English officer and civil servant (1817–1908)

Sir Richard Strachey (24 July 1817 – 12 February 1908) was a British soldier and Indian administrator, the third son of Edward Strachey and grandson of Sir Henry Strachey, 1st Baronet.

==Early life==
He was born on 24 July 1817, at Sutton Court, Stowey, Somerset. From Addiscombe Military Seminary he passed into the Bengal Engineers in 1836, and was employed for some years on irrigation works in the North-Western Provinces. So many members of the family were in the Indian government that sarcastic mentions were made of the "Government of the Stracheys".

==Career==
Strachey served in the First Anglo-Sikh War of 1845–46, and was at the battles of Aliwal and Sobraon, was mentioned in dispatches, and received a brevet-majority.

In 1848, with J. E. Winterbottom, he entered Tibet to explore Lakes Manasarovar and Rakshastal, which his brother Henry Strachey had visited in 1846. In 1849, the two brothers briefly re-entered Tibet by following the Niti Pass out of Garhwal.

From 1858 to 1865 he was chiefly employed in the public works department, either as acting or permanent secretary to the government of India, and from 1867 to 1871 he filled the post of director-general of irrigation, then specially created. It was thought that he would be made secretary to the department of agriculture but Allan Octavian Hume was appointed to it in 1870.

During this period the entire administration of public works was reorganised to adapt it to the increasing magnitude of the interests with which this department had to deal since its establishment by Lord Dalhousie in 1854. For this reorganisation, under which the accounts were placed on a proper footing and the forest administration greatly developed, Strachey was chiefly responsible. His work in connection with Indian finance was important. In 1867 he prepared a scheme in considerable detail for decentralising the financial administration of India, which formed the basis of the policy afterwards carried into effect by his brother Sir John Strachey under Lord Mayo and Lord Lytton.

He left India in 1871, but in 1877 he was sent there to confer with the government on the purchase of the East Indian railway, and was then selected as president of the commission of inquiry into Indian famines.
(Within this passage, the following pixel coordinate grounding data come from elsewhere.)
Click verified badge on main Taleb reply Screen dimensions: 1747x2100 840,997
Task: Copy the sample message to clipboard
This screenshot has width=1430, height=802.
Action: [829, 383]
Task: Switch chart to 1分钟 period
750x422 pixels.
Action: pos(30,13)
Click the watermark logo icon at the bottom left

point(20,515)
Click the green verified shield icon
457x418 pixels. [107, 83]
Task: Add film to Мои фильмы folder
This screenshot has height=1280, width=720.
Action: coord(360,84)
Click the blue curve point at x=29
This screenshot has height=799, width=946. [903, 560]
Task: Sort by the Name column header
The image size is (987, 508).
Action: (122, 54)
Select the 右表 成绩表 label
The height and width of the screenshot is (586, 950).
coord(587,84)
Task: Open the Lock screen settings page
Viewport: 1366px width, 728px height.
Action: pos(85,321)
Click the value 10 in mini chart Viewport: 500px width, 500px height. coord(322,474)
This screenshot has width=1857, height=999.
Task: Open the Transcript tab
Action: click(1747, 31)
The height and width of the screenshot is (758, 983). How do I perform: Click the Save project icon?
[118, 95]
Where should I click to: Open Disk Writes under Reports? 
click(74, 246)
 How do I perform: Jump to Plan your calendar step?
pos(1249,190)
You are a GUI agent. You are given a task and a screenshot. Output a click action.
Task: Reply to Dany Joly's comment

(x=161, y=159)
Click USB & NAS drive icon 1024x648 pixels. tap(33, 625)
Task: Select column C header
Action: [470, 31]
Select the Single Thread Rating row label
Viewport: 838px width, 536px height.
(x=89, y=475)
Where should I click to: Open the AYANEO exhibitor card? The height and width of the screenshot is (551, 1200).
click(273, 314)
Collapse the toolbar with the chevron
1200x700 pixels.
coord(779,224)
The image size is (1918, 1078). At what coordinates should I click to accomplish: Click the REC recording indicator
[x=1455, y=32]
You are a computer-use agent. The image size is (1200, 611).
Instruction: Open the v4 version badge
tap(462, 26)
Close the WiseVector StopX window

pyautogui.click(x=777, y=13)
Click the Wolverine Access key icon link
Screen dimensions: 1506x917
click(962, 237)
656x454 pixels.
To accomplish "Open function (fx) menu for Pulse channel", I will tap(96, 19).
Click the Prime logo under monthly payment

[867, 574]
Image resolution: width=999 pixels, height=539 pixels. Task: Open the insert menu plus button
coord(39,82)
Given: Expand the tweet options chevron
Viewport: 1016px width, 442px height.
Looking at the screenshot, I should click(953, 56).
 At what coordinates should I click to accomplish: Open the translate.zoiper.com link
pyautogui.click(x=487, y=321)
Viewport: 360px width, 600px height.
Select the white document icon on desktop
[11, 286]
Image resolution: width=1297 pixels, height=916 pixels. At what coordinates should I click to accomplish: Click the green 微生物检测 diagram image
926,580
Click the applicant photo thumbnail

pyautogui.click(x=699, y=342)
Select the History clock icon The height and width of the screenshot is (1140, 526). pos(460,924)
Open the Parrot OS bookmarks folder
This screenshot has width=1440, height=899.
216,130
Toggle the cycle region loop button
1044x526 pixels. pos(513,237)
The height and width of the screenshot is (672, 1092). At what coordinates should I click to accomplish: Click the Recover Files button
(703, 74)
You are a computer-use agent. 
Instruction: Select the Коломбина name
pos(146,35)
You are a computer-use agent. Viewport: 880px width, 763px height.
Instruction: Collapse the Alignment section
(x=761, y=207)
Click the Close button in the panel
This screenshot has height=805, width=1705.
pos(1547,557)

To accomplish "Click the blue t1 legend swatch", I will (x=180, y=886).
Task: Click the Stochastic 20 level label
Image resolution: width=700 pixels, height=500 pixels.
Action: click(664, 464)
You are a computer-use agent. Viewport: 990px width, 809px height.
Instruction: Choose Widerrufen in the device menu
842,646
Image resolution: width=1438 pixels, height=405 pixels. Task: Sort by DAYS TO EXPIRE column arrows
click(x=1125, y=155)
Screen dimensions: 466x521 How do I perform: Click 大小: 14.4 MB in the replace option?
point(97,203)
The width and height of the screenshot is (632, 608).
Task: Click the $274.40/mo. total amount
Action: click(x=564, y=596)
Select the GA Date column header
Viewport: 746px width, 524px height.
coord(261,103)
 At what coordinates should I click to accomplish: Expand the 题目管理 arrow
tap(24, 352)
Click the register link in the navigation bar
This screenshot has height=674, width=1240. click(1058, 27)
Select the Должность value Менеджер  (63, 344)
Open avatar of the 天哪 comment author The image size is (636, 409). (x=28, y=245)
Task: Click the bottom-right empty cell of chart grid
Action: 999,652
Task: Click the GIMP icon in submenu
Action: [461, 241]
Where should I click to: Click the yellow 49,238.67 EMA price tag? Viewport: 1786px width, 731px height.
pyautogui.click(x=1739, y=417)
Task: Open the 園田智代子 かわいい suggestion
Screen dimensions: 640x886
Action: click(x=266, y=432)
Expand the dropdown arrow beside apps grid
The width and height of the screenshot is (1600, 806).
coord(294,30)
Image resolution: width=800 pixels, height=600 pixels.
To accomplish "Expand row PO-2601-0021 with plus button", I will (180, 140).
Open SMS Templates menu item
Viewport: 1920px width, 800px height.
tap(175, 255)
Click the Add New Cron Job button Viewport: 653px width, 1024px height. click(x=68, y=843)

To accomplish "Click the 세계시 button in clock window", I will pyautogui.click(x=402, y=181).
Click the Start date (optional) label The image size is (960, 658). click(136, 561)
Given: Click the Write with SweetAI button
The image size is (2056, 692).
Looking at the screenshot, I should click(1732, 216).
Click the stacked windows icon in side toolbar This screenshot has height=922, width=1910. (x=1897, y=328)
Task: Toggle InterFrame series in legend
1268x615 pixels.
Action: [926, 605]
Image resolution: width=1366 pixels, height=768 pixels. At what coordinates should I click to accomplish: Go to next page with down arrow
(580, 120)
In 1878 he was appointed to act for six months as financial member of the governor-general's council, when he made proposals for meeting the difficulties arising from the depreciation of the rupee, then just beginning to be serious. These proposals did not meet with the support of the secretary of state. From that time he continued to take an active part in the efforts made to bring the currencies of India and England into harmony, until in 1892 he was appointed a member of Lord Herschell's committee, which arrived at conclusions in accordance with the views put forward by him in 1878.

In 1892, Strachey attended the International Monetary Conference at Brussels as delegate for British India. He was a member of the council of the Secretary of State for India from 1875 to 1889, when he resigned his seat to accept the post of chairman of the East Indian Railway Company.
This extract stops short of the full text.